To-do list —
a - Answer these questions about the blog post on Jimmy Nelson's book below, marking each answer with the same numeral as its question.
(i) What date appears at the top of the post?
(ii) From which website does the post say its image comes?
(iii) The "Framing" section opens with an excerpt from an interview with whom?
b - Reproduce word for word the part of the blog post on Jimmy Nelson's book below that opens with the words containing "Image from beforetheypass.com." and closes with "for the project.".

Extract to read —
--------------------------------

Tuesday 29 July 2014

“Irreplaceable ethnographic record”?; more like commodification andexotification

Books like Jimmy Nelson's are important because they highlight the inner battle that occurs when consuming content that is simultaneously problematic and enjoyable. On the surface, this book captures breathtaking images that delight the imagination and the eyes. Yet, it is also framed within the gaze of a man who is clearly very removed from his participants and their wishes- even using the word 'Eskimo' and referring to Māori as one tribe. In this post, Tarapuhi briefly highlights two areas of this project which she argues further contradict  Nelson's claim that 'Before They Pass Away' is an "irreplaceable ethnographic record" by examining his inaccurate representation of Māori, and the issues of consent and exotification. Finally, she discusses why the perpetuation of  such superficial images, narratives and tropes of indigenous peoples is not only problematic, but dangerous. 

Image from beforetheypass.com. Awks...I don't think anyone has informed Māori that Nelsons gaze causes you to go extinct.


Framing

I would like to begin my post with an excerpt from an interview with the author of 'Before they Pass Away'-Jimmy Nelson. For me this excerpt made me think about the motivations behind his work, and the target audience for the project.

--------------------------------

Provided data —
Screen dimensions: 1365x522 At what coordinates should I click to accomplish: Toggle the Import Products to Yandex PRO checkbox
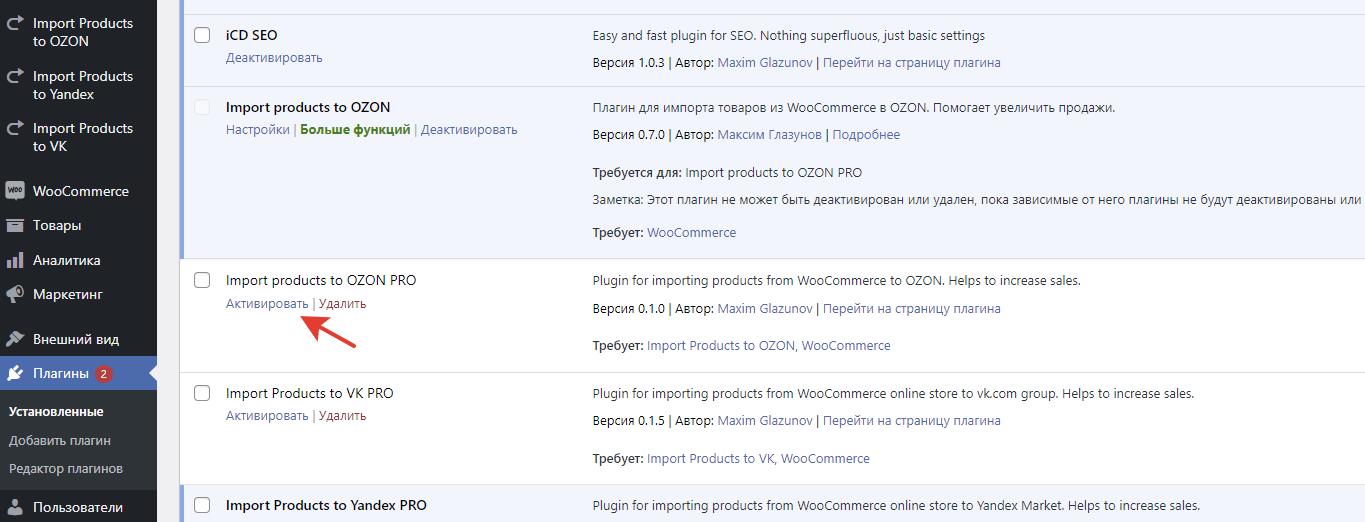202,505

--------------------------------

Solutions below —
a -
(i) Tuesday 29 July 2014
(ii) beforetheypass.com
(iii) Jimmy Nelson, the author of 'Before they Pass Away'

b -
Image from beforetheypass.com. Awks...I don't think anyone has informed Māori that Nelsons gaze causes you to go extinct.


Framing

I would like to begin my post with an excerpt from an interview with the author of 'Before they Pass Away'-Jimmy Nelson. For me this excerpt made me think about the motivations behind his work, and the target audience for the project.